The Bottom Line: We don’t know how many college students are raped or sexually assaulted each year, or during their college careers. It may be lower than one in five college women, but it’s also likely to be higher than what’s captured in the NCVS. Researchers agree that it happens far more frequently than is reported, that it exacts huge tolls on its victims in the form of physical and emotional trauma, and that it’s a crime that goes largely unpunished. Lower-income women are likely to be more often victimized than college students.

Follow-up studies are intended to address some of the critiques of previous large-scale studies, and to get closer to the true rate of sexual assault among college students. At RTI, Krebs is planning to launch a survey at 10 to 15 universities this spring, with the idea of testing a survey that could be replicated at any college or university. And the NCVS is being redesigned, and future iterations may incorporate behavioral cues, according to Michael Planty, who heads the Bureau of Justice Statistics’ victimization statistics unit.
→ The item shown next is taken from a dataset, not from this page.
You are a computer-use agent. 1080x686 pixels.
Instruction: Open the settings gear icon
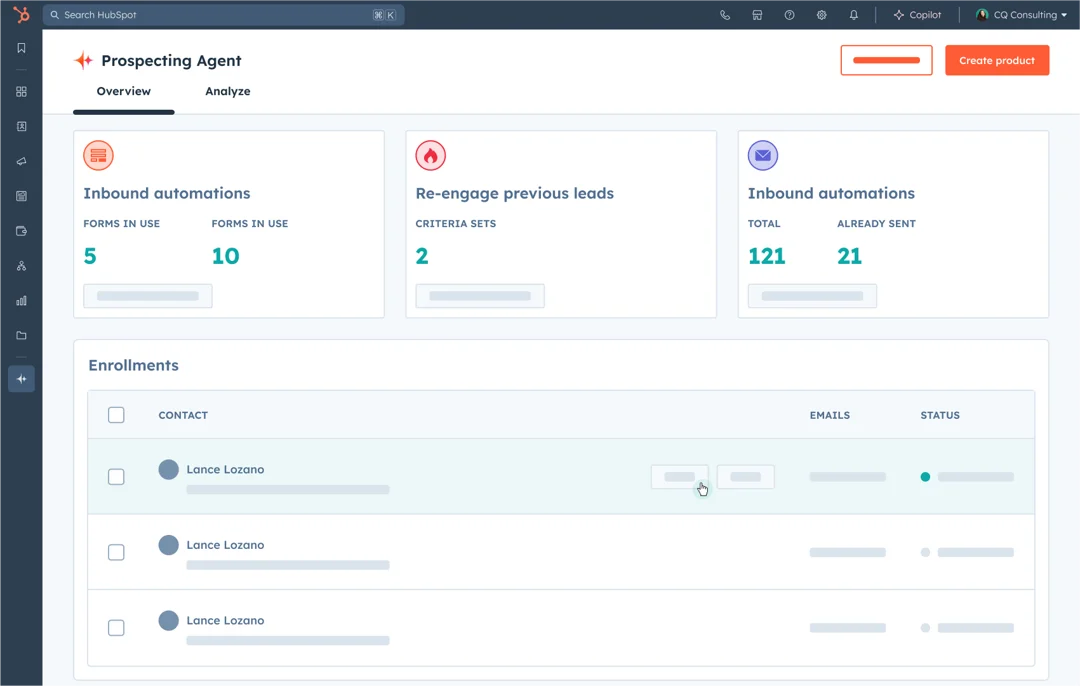click(821, 14)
How common is false reporting? | Back to questions

Many people who work in the sexual violence field will tell you that the rate of false reporting of rape is roughly in the same ballpark as false reporting of other crimes. But it’s impossible to know whether that’s true. And that’s because there are very few studies of false reporting of crimes other than sexual assault.

There are a few good reasons for this. Sexual assault, and especially rape, is frequently committed behind closed doors and with no other witnesses apart from the accused and the accuser. A case’s credibility often rests on whether the accuser is believed or not, so it makes sense to wonder about false reporting – though it has the unfortunate effect of subjecting sexual assault victims to scrutiny and skepticism that victims of other crimes don’t face.

False reporting does happen. But how often? You can find estimates varying widely from less than 1 percent to 40 percent and higher.

But a lot of the research out there relies on shoddy methods, is ancient, or both.

Men’s rights groups frequently cite a 1994 study conducted by (now retired) Purdue University sociologist Eugene Kanin, using 109 rape allegations made to the police department of a small Midwestern city from 1978 to 1987. Kanin found that 41 percent of the cases were false, based on the determinations of police officials. In all those cases, he said, the accusers recanted their allegations.

Like other small-scale, local studies, this one can’t be generalized to all rape cases. But Kanin’s study has also been blasted by other researchers in the field for its methodology. David Lisak, a former psychology professor at the University of Massachusetts Boston, has written that the study “violates a cardinal rule of science” by failing to describe Kanin’s efforts to evaluate the criteria of the police department. He also questions the police department’s practice of routinely asking accusers to undergo a polygraph – a practice that has been outlawed in many states because of its potential for intimidating victims into recanting their allegations.

Other studies have based their conclusions on police departments’ determinations that rape cases are “unfounded.” But “unfounded” isn’t the same as a deliberately false rape report and can include cases, Lisak notes, in which a person truthfully recounts an incident that nonetheless may not fit the legal definition of rape.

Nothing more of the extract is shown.